**TASK DETAILS:** Below this line are records; transcribe exactly the lines between the one holding "This screenshot has width=1200, height=675." and the one holding "Zoom app from", inclusive, and omit the pictures.

**THE INPUT:**
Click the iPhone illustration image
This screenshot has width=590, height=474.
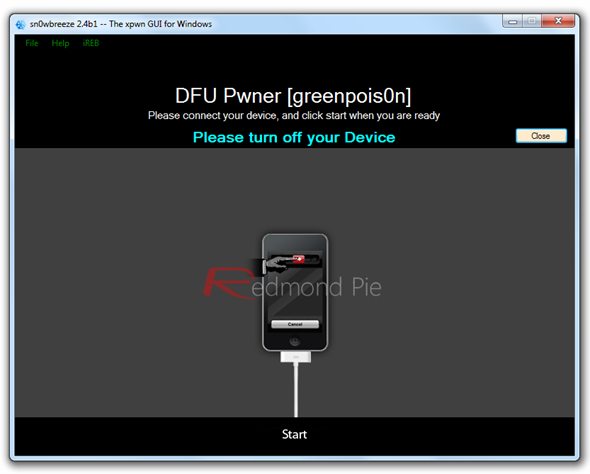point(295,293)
---
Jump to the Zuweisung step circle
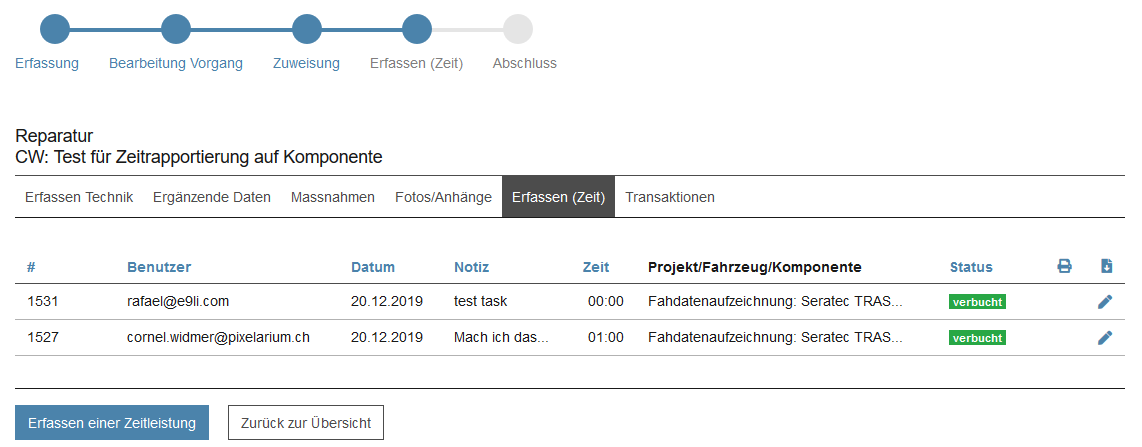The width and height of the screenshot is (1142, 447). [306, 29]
...
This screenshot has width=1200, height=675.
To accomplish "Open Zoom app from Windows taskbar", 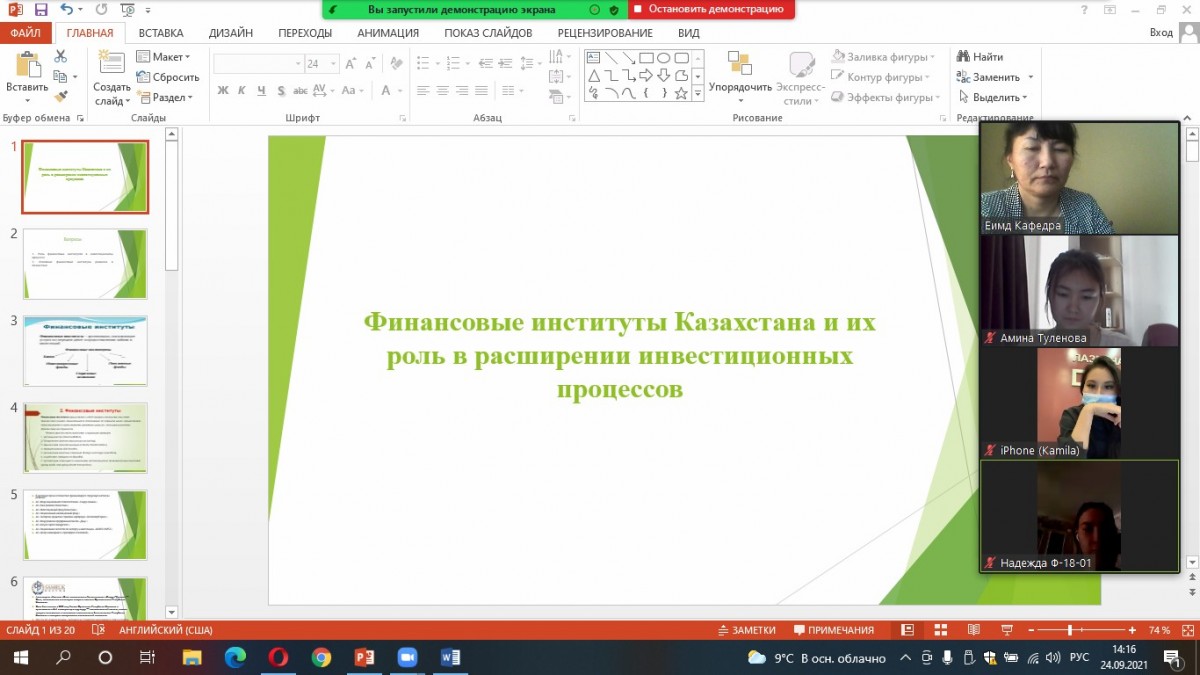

**TASK OUTPUT:**
This screenshot has width=1200, height=675.
To accomplish "Open Zoom app from Windows taskbar", 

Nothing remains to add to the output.